Here is the closest match to what you are asking for: the well-known “good subarray (multiple of k)” interview problem is the standard Continuous Subarray Sum problem, which uses array, hash table, prefix sum, and math, and explicitly defines a “good subarray” in terms of the sum being a multiple of $$k$$. No other public problem titled exactly “Good Subarray (Multiple of K)” could be found with a complete official statement, examples, and constraints beyond this formulation.[1][2][3][4]
You are given an integer array nums and an integer k.[1] Return true if nums has a good subarray, otherwise return false.[1]
A subarray is called good if:
A subarray is a contiguous non-empty sequence of elements in the array.[4]
Equivalently, you need to determine whether there exists indices $$i < j$$ such that:
Return:
true if at least one such subarray exists.false otherwise.[1]This is typically solved with prefix sums, a hash table keyed by prefix-sum remainders modulo $$k$$, and simple modular arithmetic.[4]

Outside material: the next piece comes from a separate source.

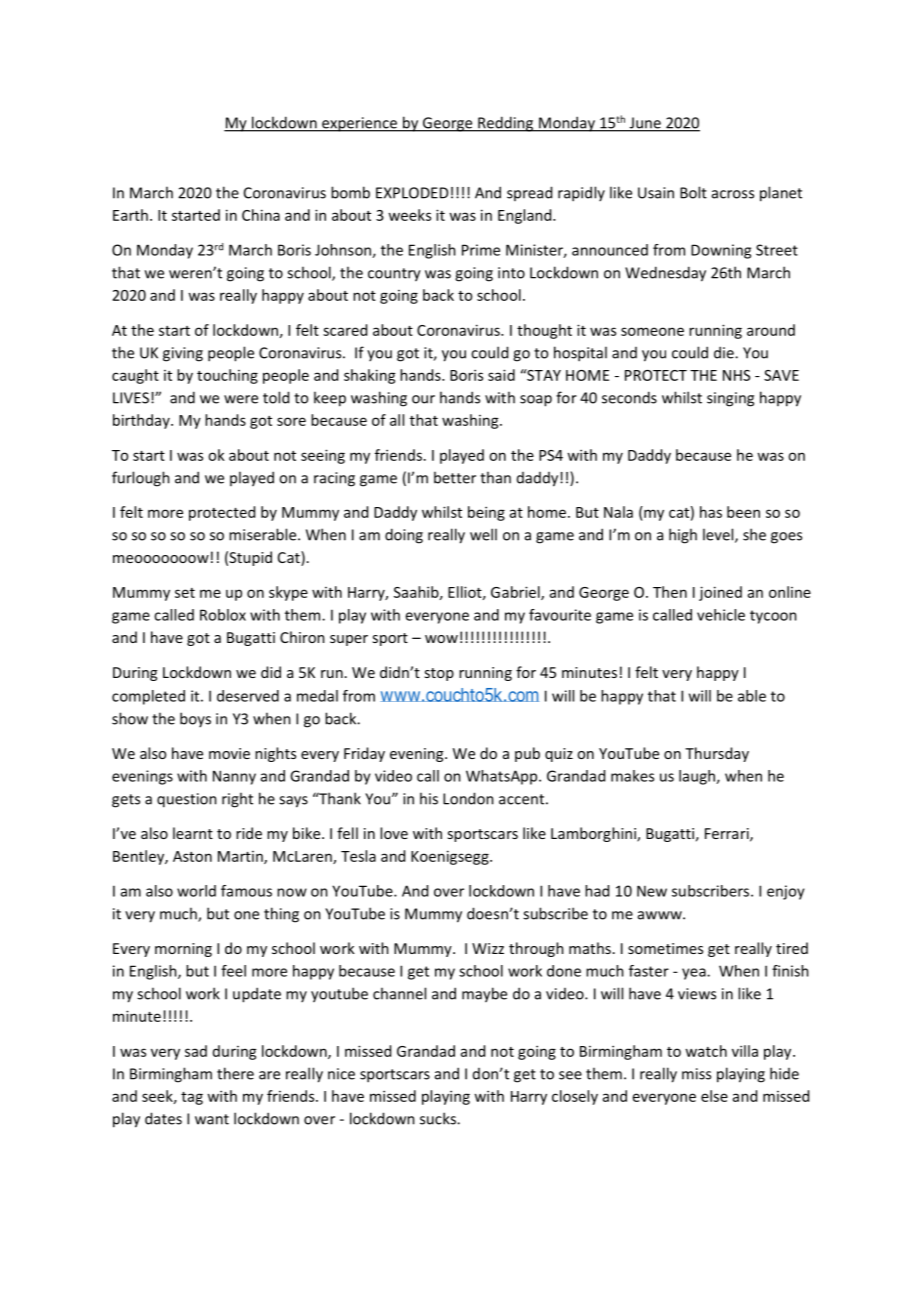 This screenshot has height=1308, width=924. I want to click on wow, so click(441, 639).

Most commonly (e.g., LeetCode 523: Continuous Subarray Sum), the function signature is:[1]
text bool checkSubarraySum(vector<int>& nums, int k)
or, in a more language-agnostic description:[1]

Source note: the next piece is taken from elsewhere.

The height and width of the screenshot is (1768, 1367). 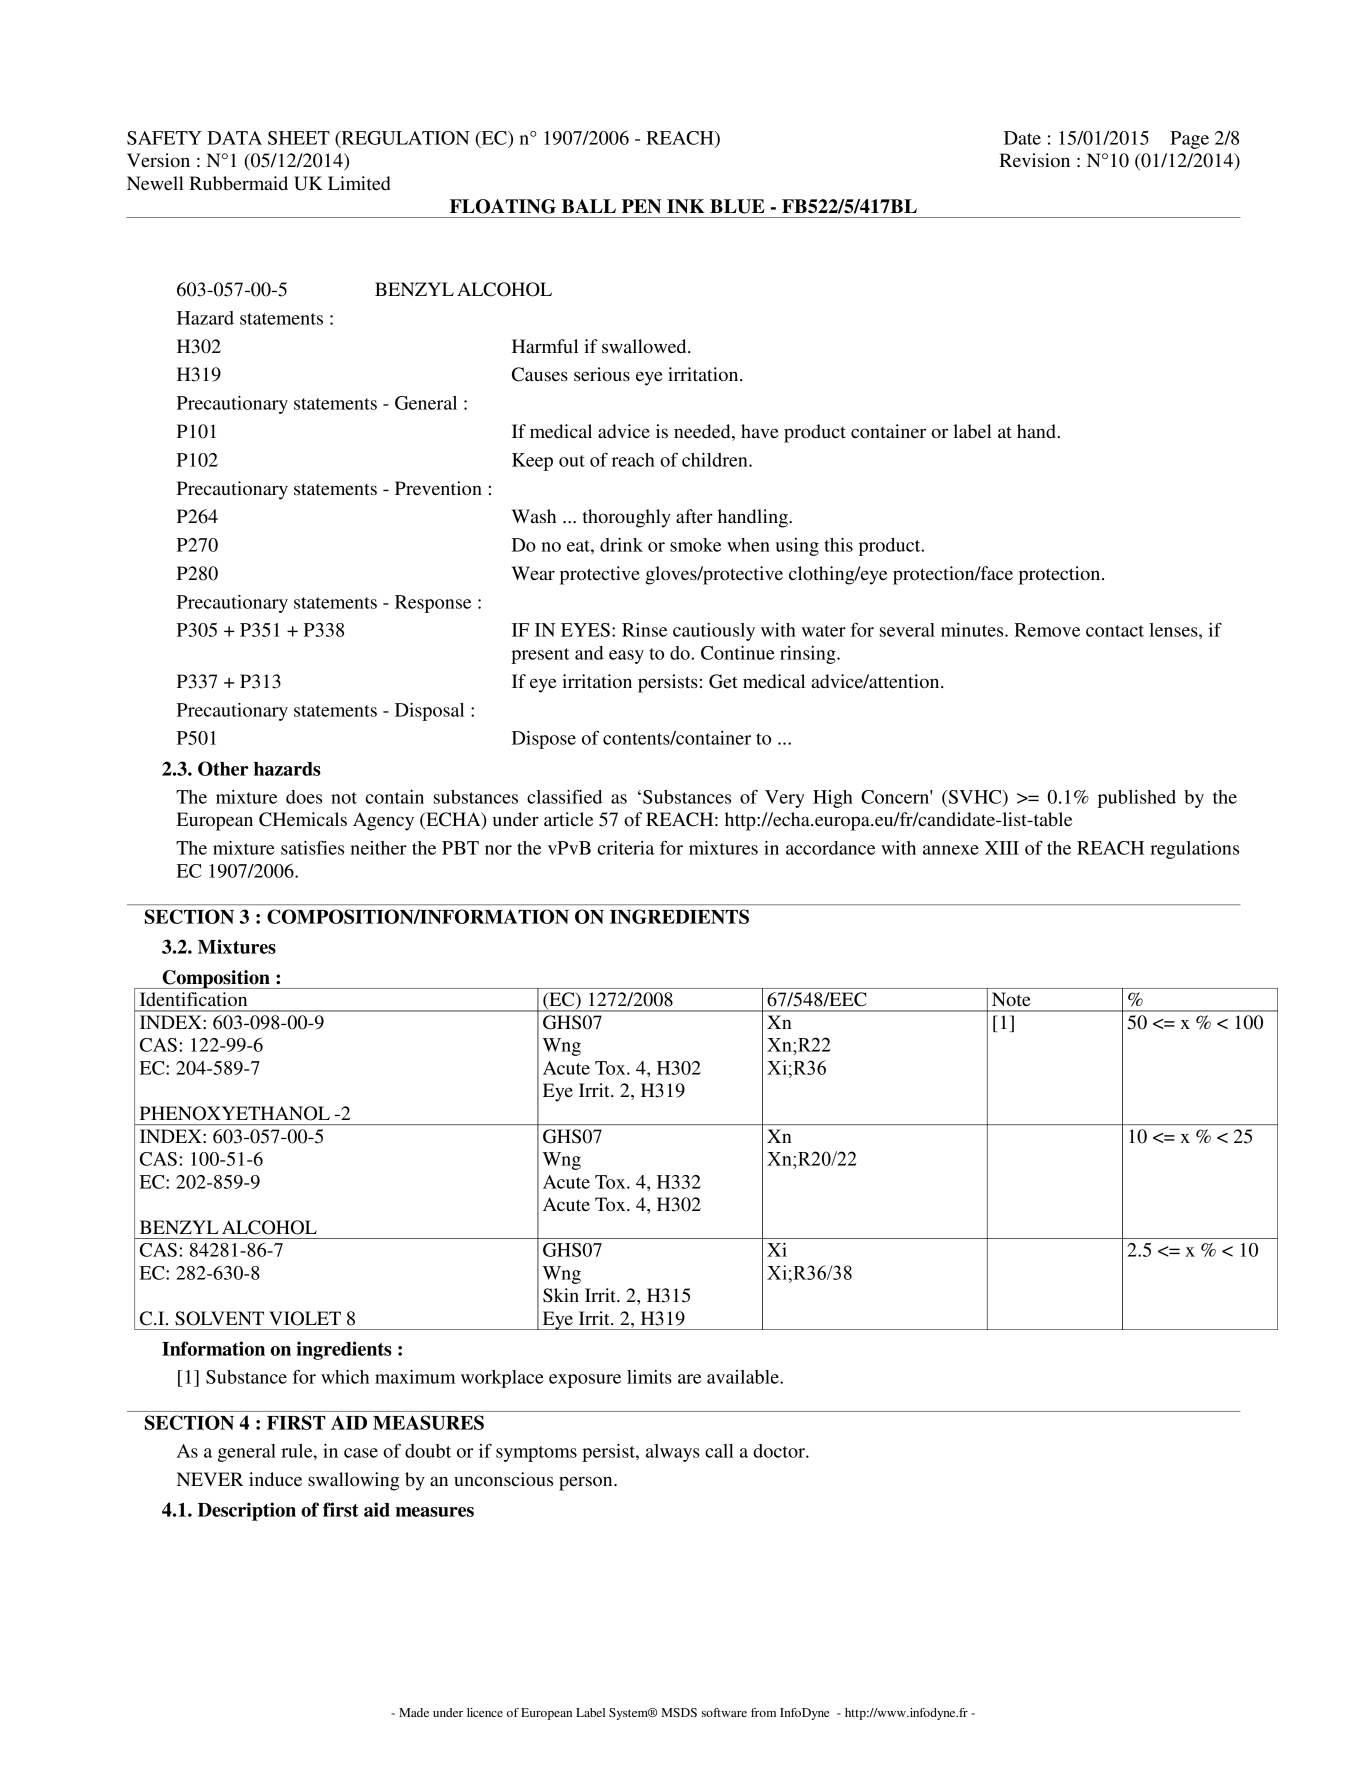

nums: integer array.k: integer (can be positive, negative, or zero depending on platform; standard version assumes non-zero k).[4][1]true or false indicating whether a good subarray exists.[1]As an interview question (e.g., at Adobe), the problem statement is usually given in this functional style rather than as stdin/stdout format, but when it is adapted to console I/O it is typically:
nums.k.true / false (or a similar indicator) on a single line, representing whether a good subarray exists.This I/O style is not standardized by any official statement but reflects common competitive-programming practice around this exact problem.[1]
Input:[1]
nums = [23, 2, 4, 6, 7], k = 6
One good subarray is [2, 4] whose sum is 6, which is a multiple of 6.[1]

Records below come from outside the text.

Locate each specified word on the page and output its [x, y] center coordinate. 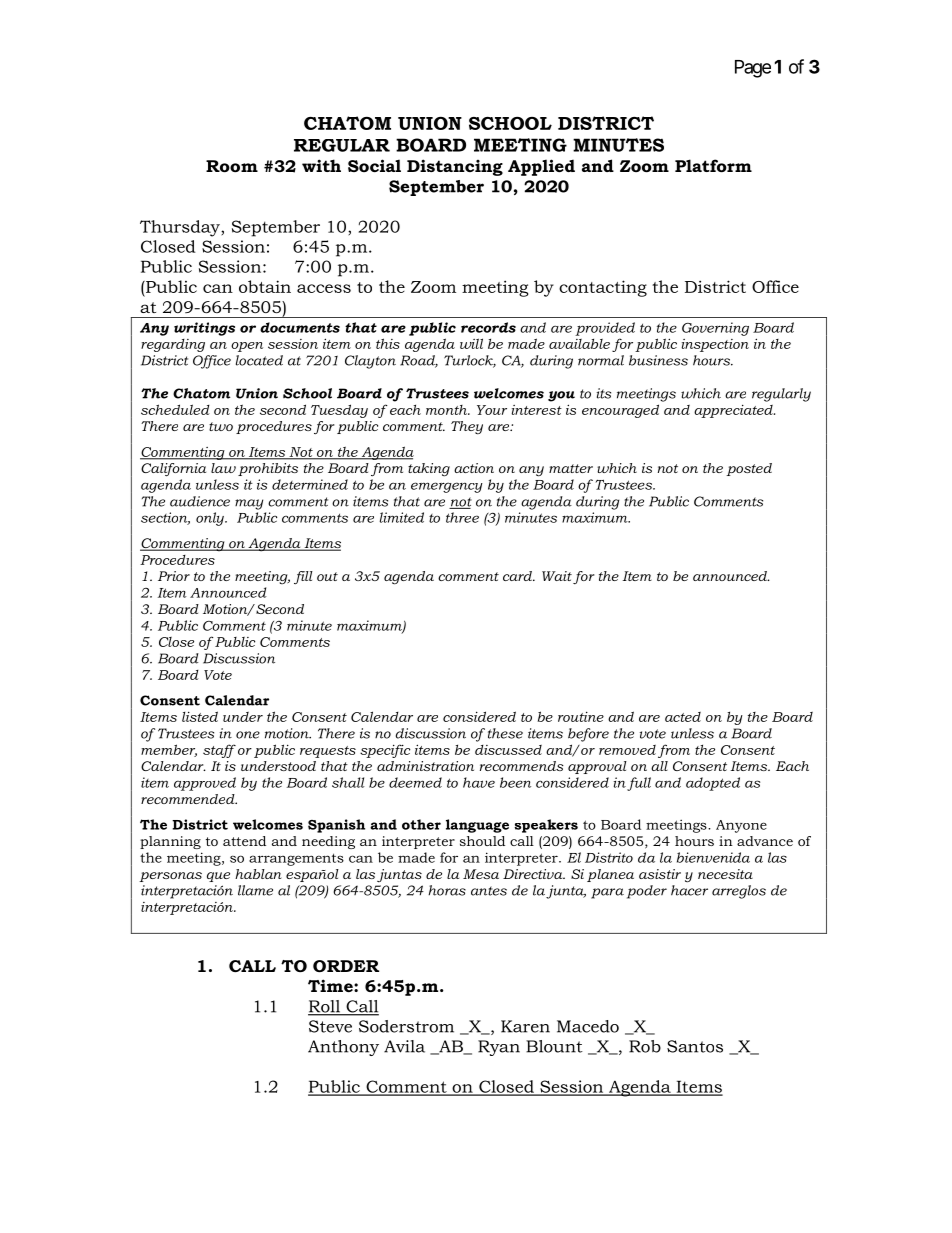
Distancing [455, 167]
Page [753, 69]
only [211, 519]
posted [749, 469]
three [462, 517]
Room [232, 166]
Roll [325, 1007]
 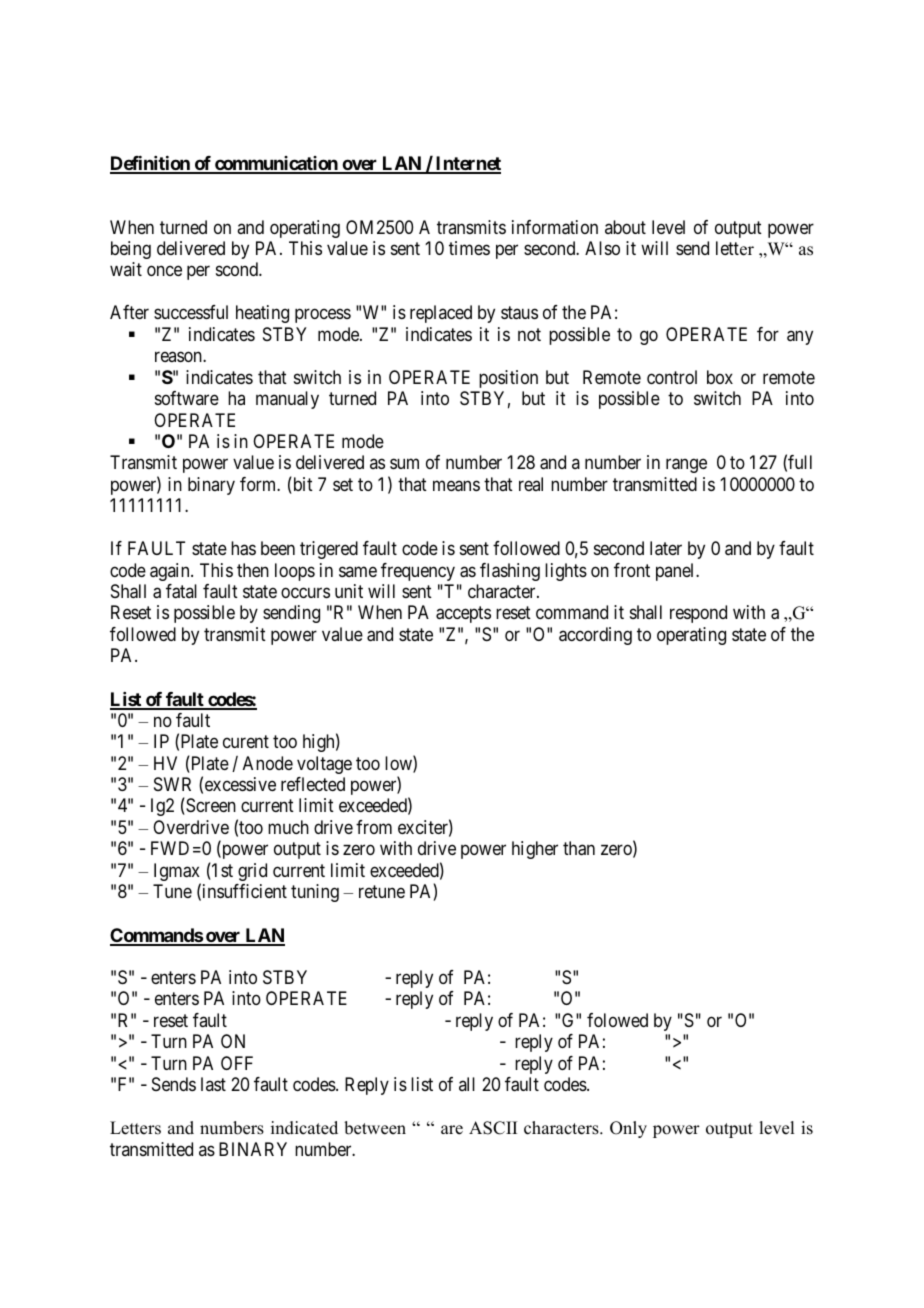 I want to click on Internet, so click(x=467, y=164).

There are others such as [23, 2, 4, 6] with sum 35, which is not a multiple of 6, but at least one valid subarray exists (e.g. [2, 4]).[1]
Output:
true[1]
A common variant example:[4]
Input:
nums = [23, 2, 6, 4, 7], k = 6
The subarray [23, 2, 6, 4, 7] has sum 42, which is a multiple of 6, and has length at least 2.[4]
Output:
true[4]
Input:[4]
nums = [1, 2, 3], k = 5
No contiguous subarray of length at least 2 has sum divisible by 5.[4]
Output:
false[4]
Edge-case style example:[3]
Input:
nums = [23, 2, 4, 7], k = 6
A good subarray (length ≥ 2, sum multiple of 6) exists, so this would be considered a “Good Subarray”.[3]
Output:
true (“Good Subarray”).[3]
Another edge-case style example:[3]
Input:
nums = [5, 0, 0, 0], k = 3
If you require length at least 2 and sum divisible by 3, there is no such subarray in this specific phrasing of that LinkedIn example (the author labels this “Not Good Subarray”).[3]
Output:
false (“Not Good Subarray”).[3]
The canonical online version (LeetCode 523) uses the following typical constraints (precise values can differ slightly across mirrors, but are generally):[4][1]
Important conceptual constraints used in most solutions:[4]
count[0] = 1) to account for subarrays starting from index 0.[4]To date, there is no widely published Adobe-branded problem statement titled exactly “Good Subarray (Multiple of K)” beyond this standard “good subarray whose sum is a multiple of k” formulation; public references (e.g., interview question lists) mention the title but link back to the Continuous Subarray Sum / subarray-sum-divisible-by-k formulation above.[2][1][4]